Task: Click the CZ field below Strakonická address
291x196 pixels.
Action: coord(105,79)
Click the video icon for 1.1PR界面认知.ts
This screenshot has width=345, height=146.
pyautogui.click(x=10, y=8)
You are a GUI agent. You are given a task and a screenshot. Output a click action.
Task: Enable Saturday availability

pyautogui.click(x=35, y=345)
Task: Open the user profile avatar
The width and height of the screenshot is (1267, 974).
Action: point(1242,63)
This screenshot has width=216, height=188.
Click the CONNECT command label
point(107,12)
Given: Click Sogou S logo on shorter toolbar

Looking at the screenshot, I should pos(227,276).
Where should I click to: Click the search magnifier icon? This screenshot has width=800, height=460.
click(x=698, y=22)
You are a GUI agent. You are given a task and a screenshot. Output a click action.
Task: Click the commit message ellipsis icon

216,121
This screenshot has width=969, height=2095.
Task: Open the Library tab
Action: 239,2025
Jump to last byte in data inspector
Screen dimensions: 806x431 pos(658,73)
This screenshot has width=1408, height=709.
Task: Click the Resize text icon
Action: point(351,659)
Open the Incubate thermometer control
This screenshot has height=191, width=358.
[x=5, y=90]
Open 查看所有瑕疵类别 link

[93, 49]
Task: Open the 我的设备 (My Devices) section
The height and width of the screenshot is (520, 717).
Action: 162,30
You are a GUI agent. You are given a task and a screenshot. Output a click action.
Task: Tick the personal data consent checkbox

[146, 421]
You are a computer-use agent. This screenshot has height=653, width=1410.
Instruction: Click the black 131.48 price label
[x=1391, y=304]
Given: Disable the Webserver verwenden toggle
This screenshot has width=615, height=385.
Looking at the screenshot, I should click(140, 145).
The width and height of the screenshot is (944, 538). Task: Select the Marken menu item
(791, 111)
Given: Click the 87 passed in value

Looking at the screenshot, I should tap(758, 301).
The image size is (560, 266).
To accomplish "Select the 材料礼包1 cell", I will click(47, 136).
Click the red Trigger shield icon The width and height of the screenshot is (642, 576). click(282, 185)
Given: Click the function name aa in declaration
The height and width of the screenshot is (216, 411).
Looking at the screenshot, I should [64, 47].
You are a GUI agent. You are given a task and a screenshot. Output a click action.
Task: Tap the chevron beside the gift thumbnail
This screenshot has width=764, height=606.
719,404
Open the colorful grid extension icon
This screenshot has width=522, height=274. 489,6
++++++++++
● Work order
Begin at the first line of the records above and restate each line word for word, stopping after the line with "You are a computer-use".

● Final answer
Task: Click the CZ field below Strakonická address
291x196 pixels.
Action: coord(105,79)
Click the video icon for 1.1PR界面认知.ts
This screenshot has width=345, height=146.
pyautogui.click(x=10, y=8)
You are a GUI agent. You are given a task and a screenshot. Output a click action.
Task: Enable Saturday availability

pyautogui.click(x=35, y=345)
Task: Open the user profile avatar
The width and height of the screenshot is (1267, 974).
Action: point(1242,63)
This screenshot has width=216, height=188.
Click the CONNECT command label
point(107,12)
Given: Click Sogou S logo on shorter toolbar

Looking at the screenshot, I should pos(227,276).
Where should I click to: Click the search magnifier icon? This screenshot has width=800, height=460.
click(x=698, y=22)
You are a GUI agent. You are given a task and a screenshot. Output a click action.
Task: Click the commit message ellipsis icon

216,121
This screenshot has width=969, height=2095.
Task: Open the Library tab
Action: 239,2025
Jump to last byte in data inspector
Screen dimensions: 806x431 pos(658,73)
This screenshot has width=1408, height=709.
Task: Click the Resize text icon
Action: point(351,659)
Open the Incubate thermometer control
This screenshot has height=191, width=358.
[x=5, y=90]
Open 查看所有瑕疵类别 link

[93, 49]
Task: Open the 我的设备 (My Devices) section
The height and width of the screenshot is (520, 717).
Action: 162,30
You are a GUI agent. You are given a task and a screenshot. Output a click action.
Task: Tick the personal data consent checkbox

[146, 421]
You are a computer-use agent. This screenshot has height=653, width=1410.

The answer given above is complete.